───── Texte fourni ─────

Sceptique, l'Inspection du travail ne voit dans cet effort qu'une réponse conjoncturelle et non « une volonté de revaloriser le travail saisonnier ». Symptomatique ? Les hôteliers qui pensent toujours « pénurie de main-d'œuvre » veulent faire venir des travailleurs étrangers, légalement cette fois. « Nous venons de recevoir quatre demandes d'autorisation de travail. Pour la première offre, nous avons proposé, avec l'ANPE, 22 candidats français. L'hôtelier n'en a accepté aucun », soupire Vincent Lemaire, directeur départemental du Travail.

Surcapacité et concentration

La profession, il est vrai, n'a guère de marges de manœuvre. Depuis une dizaine d'années, la surcapacité hôtelière et la concentration du secteur font pression sur les prix. Sans oublier la menace des agences spécialisées ou des groupes étrangers, italiens notamment, d'exporter leurs ouailles vers d'autres sanctuaires, comme Fatima, au Portugal. Résultat ? Des prix cassés et une petite hôtellerie qui tire la langue. D'autant que le fidèle ne s'attarde plus, faisant son tour en deux à trois jours. Les pancartes « à vendre » et les friches hôtelières ont fait leur apparition dans la ville haute alors qu'en bas, près du Gave, en plein quartier du pèlerinage, les gros établissements attirent plus facilement le fidèle. « En tarif de groupe, on trouve des pensions complètes à 150 francs, voire 110 francs, dans les trois-étoiles », note Patrick Delaporte, de la CFDT.

« Nous sommes sur un marché mondial. Il y a toujours un hôtelier pour proposer un prix moindre que son concurrent. Les plus gros démarchent même jusqu'en Indonésie. La situation sociale reflète dix ans de dérégulation », commente Jean-Pierre Artiganave (UDF), nouveau maire de Lourdes, lui-même commerçant d'objets de piété et longtemps premier adjoint de Philippe Douste-Blazy.

Si son souhait affiché est la fin du dumping sur le prix des chambres « pour que les hôteliers retrouvent, enfin, des marges financières », il souhaite également s'atteler aux conditions de travail. En créant, « d'ici à fin 2001 », un « observatoire social » réunissant les deux organisations patronales et les syndicats de salariés. Une gageure, personne n'y étant jamais parvenu.

Le maire entend aussi améliorer l'hébergement des saisonniers en transformant certaines friches hôtelières en logements. Car il n'existe rien de tel, non plus, dans la cité mariale, deuxième ville hôtelière de France après Paris. Seul avantage obtenu par les saisonniers : un tarif préférentiel sur les places de parking!

───── Documents fournis ─────

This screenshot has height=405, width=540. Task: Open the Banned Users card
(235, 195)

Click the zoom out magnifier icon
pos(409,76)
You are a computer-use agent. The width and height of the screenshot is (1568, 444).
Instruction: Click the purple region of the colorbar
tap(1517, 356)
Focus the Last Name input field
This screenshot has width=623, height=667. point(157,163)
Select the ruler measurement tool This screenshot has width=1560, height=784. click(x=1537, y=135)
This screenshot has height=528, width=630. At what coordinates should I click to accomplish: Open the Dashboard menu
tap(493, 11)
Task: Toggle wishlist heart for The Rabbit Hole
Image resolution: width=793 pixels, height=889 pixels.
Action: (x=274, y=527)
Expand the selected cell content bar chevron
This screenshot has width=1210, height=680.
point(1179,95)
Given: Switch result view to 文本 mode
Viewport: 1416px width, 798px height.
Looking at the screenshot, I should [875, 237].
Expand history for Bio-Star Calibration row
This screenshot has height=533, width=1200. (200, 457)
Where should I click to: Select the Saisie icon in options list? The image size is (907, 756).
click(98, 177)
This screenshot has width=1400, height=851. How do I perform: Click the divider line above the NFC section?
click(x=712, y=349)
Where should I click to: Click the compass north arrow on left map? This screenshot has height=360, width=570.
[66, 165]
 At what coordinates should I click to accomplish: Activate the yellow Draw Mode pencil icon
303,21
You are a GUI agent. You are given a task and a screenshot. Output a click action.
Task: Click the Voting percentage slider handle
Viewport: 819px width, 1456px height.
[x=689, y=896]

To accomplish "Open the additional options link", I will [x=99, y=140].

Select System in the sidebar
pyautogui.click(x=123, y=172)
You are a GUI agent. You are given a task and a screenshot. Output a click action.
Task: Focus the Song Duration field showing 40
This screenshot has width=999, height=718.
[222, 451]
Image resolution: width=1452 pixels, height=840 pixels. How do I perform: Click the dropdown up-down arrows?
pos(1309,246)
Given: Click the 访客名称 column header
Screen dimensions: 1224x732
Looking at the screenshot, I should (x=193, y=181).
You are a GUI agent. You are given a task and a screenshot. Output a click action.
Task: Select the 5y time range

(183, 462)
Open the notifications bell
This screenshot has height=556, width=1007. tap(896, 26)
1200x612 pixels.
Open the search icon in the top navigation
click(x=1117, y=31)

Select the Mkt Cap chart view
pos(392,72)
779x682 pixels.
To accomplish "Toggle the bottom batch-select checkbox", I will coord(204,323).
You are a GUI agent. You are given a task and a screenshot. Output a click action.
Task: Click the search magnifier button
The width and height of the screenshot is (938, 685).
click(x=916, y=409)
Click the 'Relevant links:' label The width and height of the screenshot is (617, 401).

─────

Citez mot pour mot le passage du texte sur l'hôtellerie à Lourdes, en partant de « Si son souhait » et en allant jusqu'à « places de parking! ». Les entrées n'ont aucun rôle ici.

Si son souhait affiché est la fin du dumping sur le prix des chambres « pour que les hôteliers retrouvent, enfin, des marges financières », il souhaite également s'atteler aux conditions de travail. En créant, « d'ici à fin 2001 », un « observatoire social » réunissant les deux organisations patronales et les syndicats de salariés. Une gageure, personne n'y étant jamais parvenu.

Le maire entend aussi améliorer l'hébergement des saisonniers en transformant certaines friches hôtelières en logements. Car il n'existe rien de tel, non plus, dans la cité mariale, deuxième ville hôtelière de France après Paris. Seul avantage obtenu par les saisonniers : un tarif préférentiel sur les places de parking!